And the topology would be something like:

Cluster size: 5
Partitions count: 8
Replication factor: 3
Brokers:
  Broker 0 - bench-broker-0.bench-broker.npepinpe.svc.cluster.local:26501
    Partition 1 : Follower
    Partition 4 : Follower
    Partition 5 : Leader
    Partition 6 : Follower
  Broker 1 - bench-broker-1.bench-broker.npepinpe.svc.cluster.local:26501
    Partition 1 : Follower
    Partition 2 : Follower
    Partition 5 : Follower
    Partition 6 : Leader
    Partition 7 : Follower
  Broker 2 - bench-broker-2.bench-broker.npepinpe.svc.cluster.local:26501
    Partition 1 : Leader
    Partition 2 : Leader
    Partition 3 : Leader
    Partition 6 : Follower
    Partition 7 : Leader
    Partition 8 : Follower
  Broker 3 - bench-broker-3.bench-broker.npepinpe.svc.cluster.local:26501
    Partition 2 : Follower
    Partition 3 : Follower
    Partition 4 : Leader
    Partition 7 : Follower
    Partition 8 : Leader
  Broker 4 - bench-broker-4.bench-broker.npepinpe.svc.cluster.local:26501
    Partition 3 : Follower
    Partition 4 : Follower
    Partition 5 : Follower
    Partition 8 : Follower

npepinpe commented 4 years ago

I can also give you the configuration I use, maybe that can help.

Init script:

#!/usr/bin/env bash
set -eux -o pipefail

export ZEEBE_ADVERTISED_HOST=$(hostname -f)
export ZEEBE_NODE_ID=${ZEEBE_NODE_NAME##*-}

# As the number of replicas or the DNS is not obtainable from the downward API yet,
# defined them here based on conventions
replicaHost=${ZEEBE_NODE_NAME%-*}
export ZEEBE_CONTACT_POINTS=$(for ((i=0; i<${ZEEBE_CLUSTER_SIZE}; i++)); do echo -n "${replicaHost}-$i.$(hostname -d):26502,"; done)
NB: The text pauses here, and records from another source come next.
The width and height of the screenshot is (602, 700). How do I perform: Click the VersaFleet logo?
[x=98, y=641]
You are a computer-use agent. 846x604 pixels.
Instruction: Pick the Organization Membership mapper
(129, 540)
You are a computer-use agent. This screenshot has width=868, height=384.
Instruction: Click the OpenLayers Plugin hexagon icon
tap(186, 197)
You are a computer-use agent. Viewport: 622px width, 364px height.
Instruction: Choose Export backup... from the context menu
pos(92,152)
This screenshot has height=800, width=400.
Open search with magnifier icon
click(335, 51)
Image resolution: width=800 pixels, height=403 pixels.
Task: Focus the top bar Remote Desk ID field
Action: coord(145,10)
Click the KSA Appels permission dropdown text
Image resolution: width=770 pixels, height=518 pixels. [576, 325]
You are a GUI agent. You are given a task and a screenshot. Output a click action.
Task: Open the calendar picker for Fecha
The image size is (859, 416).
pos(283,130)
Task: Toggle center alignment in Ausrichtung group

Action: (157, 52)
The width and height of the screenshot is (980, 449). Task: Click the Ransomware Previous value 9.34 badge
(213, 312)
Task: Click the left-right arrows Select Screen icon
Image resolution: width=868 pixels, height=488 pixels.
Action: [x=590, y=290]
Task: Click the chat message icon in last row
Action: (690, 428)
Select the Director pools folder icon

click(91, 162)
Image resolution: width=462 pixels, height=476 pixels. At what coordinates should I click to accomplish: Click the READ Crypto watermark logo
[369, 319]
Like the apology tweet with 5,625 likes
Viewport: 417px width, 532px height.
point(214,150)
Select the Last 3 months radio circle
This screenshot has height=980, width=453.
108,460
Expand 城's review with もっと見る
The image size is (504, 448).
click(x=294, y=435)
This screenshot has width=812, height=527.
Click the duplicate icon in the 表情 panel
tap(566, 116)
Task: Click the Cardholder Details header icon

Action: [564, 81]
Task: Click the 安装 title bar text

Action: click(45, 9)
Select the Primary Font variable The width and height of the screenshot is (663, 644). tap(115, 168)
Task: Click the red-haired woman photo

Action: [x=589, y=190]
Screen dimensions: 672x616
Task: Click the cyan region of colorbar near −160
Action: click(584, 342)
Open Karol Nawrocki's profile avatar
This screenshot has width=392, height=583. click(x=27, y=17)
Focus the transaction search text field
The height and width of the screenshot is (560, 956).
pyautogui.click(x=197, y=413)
exec /usr/local/bin/startup.sh

Stateful Set:

apiVersion: apps/v1
kind: StatefulSet
metadata:
  name: broker
spec:
  serviceName: broker
  replicas: 1
  podManagementPolicy: Parallel
  volumeClaimTemplates:
  - metadata:
      name: data
    spec:
       accessModes:
         - ReadWriteOnce
       storageClassName: ssd
       resources:
         requests:
           storage: 50Gi
  template:
    spec:
      volumes:
        - name: configuration
          configMap:
            name: broker-config
            defaultMode: 0744
        - name: scripts
          configMap:
            name: broker-scripts
            defaultMode: 0755
      containers:
        - name: broker
          image: camunda/zeebe:latest
          ports:
            - containerPort: 26500
              name: gateway
            - containerPort: 26501
              name: command
            - containerPort: 26502
              name: cluster
            - containerPort: 9600
              name: monitoring
          env:
            - name: ZEEBE_CLUSTER_SIZE
              value: "1"
            - name: ZEEBE_NODE_NAME
              valueFrom:
                fieldRef:
                  fieldPath: metadata.name
          volumeMounts:
            - name: data
              mountPath: /usr/local/zeebe/data
            - name: configuration
              mountPath: /usr/local/zeebe/conf/zeebe.cfg.toml
              subPath: zeebe.cfg.toml
            - name: configuration
              mountPath: /usr/local/zeebe/conf/log4j2.xml
              subPath: log4j2.xml
            - name: scripts
              mountPath: /usr/local/bin/init.sh
              subPath: init.sh
          command: ["/bin/sh"]
          args: ["-c", "exec tini -- /usr/local/bin/init.sh"]
          securityContext:
            capabilities:
                add: ["NET_ADMIN", "SYS_ADMIN"]
          readinessProbe:
            httpGet:
              path: /ready
              port: monitoring
            initialDelaySeconds: 20
            periodSeconds: 5

This is a partial config since I'm using kustomize to fill out some blanks, but this works with linkerd injected, so I would assume it would also work with istio.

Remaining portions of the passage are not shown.